Work task >>
Filter out all lines without the word "Developers" from the data below, please, and copy the rest.

Input data >>
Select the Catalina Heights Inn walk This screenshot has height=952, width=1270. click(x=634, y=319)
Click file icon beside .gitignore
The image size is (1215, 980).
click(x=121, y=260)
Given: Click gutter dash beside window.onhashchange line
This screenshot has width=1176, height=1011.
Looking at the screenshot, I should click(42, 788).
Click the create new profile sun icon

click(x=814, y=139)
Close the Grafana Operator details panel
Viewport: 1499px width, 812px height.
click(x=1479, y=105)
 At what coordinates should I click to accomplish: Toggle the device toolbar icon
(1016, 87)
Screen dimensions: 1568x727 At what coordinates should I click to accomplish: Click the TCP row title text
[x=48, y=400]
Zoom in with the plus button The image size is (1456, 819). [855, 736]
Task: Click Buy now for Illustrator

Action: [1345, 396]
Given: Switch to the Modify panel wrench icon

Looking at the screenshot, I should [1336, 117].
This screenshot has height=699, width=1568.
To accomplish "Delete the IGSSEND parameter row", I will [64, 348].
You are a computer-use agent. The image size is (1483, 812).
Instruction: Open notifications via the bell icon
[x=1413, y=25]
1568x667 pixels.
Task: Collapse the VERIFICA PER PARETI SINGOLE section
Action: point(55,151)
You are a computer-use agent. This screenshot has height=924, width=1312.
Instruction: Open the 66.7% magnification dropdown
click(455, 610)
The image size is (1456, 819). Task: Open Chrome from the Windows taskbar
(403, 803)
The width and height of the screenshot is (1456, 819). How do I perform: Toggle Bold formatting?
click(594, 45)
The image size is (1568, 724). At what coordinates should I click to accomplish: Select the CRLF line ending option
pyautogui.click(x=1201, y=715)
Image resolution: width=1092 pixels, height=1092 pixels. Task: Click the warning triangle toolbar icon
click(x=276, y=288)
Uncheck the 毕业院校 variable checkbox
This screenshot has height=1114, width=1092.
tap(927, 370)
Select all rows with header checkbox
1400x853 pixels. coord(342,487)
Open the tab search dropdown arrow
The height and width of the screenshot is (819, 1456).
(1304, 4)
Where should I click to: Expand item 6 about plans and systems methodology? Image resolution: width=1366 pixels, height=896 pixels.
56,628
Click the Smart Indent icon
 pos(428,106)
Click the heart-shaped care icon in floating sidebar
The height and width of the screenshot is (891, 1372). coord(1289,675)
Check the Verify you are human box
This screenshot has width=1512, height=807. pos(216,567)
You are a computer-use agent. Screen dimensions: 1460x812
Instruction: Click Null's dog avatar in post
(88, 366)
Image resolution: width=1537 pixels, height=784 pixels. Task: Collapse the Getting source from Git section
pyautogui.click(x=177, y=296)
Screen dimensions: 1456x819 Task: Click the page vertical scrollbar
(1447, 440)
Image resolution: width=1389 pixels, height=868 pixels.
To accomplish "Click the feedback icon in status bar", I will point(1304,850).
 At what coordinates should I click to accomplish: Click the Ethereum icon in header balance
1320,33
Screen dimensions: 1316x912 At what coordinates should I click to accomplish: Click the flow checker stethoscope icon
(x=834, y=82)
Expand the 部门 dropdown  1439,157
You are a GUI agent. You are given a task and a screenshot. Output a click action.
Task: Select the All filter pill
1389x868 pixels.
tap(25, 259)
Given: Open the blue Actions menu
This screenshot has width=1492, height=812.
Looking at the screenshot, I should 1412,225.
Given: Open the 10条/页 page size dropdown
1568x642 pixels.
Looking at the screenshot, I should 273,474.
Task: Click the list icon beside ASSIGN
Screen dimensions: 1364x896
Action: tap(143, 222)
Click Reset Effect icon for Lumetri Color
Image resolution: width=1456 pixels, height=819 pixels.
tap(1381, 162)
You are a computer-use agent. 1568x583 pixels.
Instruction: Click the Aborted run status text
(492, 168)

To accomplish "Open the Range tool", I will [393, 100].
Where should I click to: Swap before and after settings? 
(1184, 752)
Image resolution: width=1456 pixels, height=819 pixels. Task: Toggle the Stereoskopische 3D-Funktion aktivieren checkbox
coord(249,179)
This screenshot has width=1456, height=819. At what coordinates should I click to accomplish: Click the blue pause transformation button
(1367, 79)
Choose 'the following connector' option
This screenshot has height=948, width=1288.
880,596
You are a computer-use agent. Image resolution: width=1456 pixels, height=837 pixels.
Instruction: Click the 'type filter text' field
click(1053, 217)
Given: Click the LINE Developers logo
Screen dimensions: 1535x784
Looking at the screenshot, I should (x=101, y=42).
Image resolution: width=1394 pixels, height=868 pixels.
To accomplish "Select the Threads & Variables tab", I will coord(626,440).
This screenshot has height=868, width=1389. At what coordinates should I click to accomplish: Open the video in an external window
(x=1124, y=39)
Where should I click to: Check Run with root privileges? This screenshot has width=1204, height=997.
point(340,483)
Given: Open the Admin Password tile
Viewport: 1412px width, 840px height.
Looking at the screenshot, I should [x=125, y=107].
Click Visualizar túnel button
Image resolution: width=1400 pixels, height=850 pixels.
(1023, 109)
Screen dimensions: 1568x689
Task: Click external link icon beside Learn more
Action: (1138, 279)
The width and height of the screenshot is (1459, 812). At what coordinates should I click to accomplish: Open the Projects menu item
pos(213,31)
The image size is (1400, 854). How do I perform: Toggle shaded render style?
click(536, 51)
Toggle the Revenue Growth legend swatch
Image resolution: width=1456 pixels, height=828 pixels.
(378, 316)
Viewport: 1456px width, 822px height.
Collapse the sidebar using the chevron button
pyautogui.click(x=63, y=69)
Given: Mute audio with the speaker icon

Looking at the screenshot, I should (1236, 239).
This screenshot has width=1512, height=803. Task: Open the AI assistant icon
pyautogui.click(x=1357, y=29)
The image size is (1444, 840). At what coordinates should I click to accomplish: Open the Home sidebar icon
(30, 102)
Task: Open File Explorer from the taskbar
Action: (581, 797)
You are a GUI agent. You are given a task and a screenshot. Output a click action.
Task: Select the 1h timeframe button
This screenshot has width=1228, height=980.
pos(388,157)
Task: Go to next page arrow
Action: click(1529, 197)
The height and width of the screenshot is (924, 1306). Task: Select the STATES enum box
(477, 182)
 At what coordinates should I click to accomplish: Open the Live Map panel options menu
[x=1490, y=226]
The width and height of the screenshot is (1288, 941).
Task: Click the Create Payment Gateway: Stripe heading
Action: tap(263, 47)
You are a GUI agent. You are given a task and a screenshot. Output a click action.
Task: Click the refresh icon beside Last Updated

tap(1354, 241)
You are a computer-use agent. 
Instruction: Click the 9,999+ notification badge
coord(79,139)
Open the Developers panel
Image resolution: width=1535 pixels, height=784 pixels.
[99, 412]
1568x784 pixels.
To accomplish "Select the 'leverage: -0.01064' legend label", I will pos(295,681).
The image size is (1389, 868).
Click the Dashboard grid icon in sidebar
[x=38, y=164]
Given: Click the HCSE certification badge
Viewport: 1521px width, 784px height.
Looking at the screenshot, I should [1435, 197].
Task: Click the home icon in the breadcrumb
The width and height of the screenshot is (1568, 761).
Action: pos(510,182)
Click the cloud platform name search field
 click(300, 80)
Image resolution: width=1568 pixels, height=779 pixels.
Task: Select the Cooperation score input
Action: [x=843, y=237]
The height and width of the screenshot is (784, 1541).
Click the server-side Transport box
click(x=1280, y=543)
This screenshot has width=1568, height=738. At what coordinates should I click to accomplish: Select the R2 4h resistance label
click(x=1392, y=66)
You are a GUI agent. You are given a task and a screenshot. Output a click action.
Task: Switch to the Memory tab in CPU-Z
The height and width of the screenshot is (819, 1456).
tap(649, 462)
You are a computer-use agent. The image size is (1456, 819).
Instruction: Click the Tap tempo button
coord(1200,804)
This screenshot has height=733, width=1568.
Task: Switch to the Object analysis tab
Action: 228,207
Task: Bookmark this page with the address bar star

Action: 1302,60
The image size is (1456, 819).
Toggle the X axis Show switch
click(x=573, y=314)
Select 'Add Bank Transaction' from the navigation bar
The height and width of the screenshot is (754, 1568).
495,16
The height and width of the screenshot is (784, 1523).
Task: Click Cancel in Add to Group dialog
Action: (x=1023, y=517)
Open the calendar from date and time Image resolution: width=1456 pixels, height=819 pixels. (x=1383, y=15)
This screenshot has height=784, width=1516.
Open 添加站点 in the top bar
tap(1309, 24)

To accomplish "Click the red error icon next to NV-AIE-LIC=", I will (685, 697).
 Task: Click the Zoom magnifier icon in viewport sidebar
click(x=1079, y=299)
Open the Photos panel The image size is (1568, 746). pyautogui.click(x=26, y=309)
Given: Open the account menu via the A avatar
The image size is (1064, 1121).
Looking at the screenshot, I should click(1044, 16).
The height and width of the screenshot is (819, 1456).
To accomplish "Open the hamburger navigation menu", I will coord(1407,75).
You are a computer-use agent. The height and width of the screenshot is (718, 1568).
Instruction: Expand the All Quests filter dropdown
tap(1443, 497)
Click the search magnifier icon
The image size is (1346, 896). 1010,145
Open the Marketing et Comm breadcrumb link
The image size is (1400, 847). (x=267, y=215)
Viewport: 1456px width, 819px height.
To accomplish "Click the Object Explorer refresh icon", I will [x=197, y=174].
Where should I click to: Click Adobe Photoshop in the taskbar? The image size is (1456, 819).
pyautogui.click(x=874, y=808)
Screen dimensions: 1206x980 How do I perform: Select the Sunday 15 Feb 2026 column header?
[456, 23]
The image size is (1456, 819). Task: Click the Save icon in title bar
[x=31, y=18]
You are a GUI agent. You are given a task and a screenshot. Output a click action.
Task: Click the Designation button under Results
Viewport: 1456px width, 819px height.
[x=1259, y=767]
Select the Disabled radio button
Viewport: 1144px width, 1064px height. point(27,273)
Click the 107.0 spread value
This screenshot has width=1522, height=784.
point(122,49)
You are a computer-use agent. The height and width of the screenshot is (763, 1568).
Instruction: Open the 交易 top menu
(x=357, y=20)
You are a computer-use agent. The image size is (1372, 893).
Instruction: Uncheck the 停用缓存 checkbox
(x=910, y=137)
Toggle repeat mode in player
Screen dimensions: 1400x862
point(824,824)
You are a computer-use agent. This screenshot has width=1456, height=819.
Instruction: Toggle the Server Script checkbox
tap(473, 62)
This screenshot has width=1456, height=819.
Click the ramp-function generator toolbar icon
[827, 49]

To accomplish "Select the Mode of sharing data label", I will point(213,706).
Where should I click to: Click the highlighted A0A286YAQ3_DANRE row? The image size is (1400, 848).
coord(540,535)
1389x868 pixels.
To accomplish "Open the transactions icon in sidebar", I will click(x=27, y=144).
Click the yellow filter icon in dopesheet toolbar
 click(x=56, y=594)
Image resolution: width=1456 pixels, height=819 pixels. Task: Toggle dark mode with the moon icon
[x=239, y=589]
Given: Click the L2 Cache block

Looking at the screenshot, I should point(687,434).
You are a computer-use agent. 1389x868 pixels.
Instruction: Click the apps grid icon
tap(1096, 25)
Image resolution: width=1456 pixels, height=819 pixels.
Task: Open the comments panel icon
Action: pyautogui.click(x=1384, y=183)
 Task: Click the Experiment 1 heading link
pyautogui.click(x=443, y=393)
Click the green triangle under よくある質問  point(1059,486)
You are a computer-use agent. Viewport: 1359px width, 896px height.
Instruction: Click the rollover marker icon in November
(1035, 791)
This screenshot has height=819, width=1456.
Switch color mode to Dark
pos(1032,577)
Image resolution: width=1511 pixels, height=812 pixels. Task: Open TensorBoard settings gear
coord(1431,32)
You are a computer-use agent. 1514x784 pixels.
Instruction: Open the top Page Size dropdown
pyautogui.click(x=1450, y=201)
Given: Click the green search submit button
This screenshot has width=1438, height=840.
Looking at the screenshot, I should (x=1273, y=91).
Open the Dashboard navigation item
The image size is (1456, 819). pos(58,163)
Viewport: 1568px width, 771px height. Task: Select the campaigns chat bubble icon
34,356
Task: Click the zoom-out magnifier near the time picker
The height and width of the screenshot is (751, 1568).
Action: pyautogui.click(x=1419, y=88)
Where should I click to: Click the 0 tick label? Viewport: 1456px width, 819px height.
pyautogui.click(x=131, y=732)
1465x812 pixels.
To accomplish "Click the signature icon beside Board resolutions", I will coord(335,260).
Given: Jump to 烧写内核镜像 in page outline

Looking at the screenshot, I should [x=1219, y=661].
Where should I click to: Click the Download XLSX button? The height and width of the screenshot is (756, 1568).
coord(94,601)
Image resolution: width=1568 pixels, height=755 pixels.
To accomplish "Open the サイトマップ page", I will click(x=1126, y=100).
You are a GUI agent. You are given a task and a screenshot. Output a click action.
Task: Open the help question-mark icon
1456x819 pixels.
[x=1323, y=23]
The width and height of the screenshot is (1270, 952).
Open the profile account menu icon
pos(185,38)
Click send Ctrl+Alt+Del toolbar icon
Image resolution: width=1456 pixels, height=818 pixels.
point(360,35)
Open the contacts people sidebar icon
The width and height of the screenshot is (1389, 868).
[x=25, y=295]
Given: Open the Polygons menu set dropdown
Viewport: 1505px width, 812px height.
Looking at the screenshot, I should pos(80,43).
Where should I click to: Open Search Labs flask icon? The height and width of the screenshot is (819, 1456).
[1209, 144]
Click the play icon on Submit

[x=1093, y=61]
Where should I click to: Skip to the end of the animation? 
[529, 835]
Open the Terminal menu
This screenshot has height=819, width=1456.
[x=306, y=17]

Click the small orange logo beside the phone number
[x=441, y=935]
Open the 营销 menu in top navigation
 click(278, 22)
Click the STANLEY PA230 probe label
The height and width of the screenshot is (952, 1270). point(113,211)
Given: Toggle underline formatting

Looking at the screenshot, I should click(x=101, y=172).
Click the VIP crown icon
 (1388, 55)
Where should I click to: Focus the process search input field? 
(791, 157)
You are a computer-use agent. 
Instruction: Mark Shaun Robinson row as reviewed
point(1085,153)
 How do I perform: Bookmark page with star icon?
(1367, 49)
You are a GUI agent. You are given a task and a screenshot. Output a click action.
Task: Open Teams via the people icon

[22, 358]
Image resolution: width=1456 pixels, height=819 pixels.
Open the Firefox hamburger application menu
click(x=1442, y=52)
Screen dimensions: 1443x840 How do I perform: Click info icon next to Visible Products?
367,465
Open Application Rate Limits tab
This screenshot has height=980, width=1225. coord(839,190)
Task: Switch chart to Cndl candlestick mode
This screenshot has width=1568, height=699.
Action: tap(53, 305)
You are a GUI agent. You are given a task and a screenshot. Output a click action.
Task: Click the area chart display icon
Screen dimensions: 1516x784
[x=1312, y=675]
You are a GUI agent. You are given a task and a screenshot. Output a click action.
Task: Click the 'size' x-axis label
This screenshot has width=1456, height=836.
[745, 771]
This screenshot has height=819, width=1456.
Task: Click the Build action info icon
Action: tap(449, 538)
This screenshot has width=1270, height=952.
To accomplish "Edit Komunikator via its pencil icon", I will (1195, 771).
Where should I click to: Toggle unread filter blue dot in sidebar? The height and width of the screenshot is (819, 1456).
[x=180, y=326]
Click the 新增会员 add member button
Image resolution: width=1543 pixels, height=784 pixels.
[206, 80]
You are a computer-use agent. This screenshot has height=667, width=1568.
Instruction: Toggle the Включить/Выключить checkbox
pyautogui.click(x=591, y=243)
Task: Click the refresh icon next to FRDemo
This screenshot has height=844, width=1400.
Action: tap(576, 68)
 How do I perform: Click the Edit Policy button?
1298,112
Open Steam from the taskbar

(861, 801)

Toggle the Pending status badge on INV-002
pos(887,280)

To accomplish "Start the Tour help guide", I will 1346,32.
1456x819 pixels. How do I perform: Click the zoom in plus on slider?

Exercise result >>
Given: Click the LINE Developers logo
Open the Developers panel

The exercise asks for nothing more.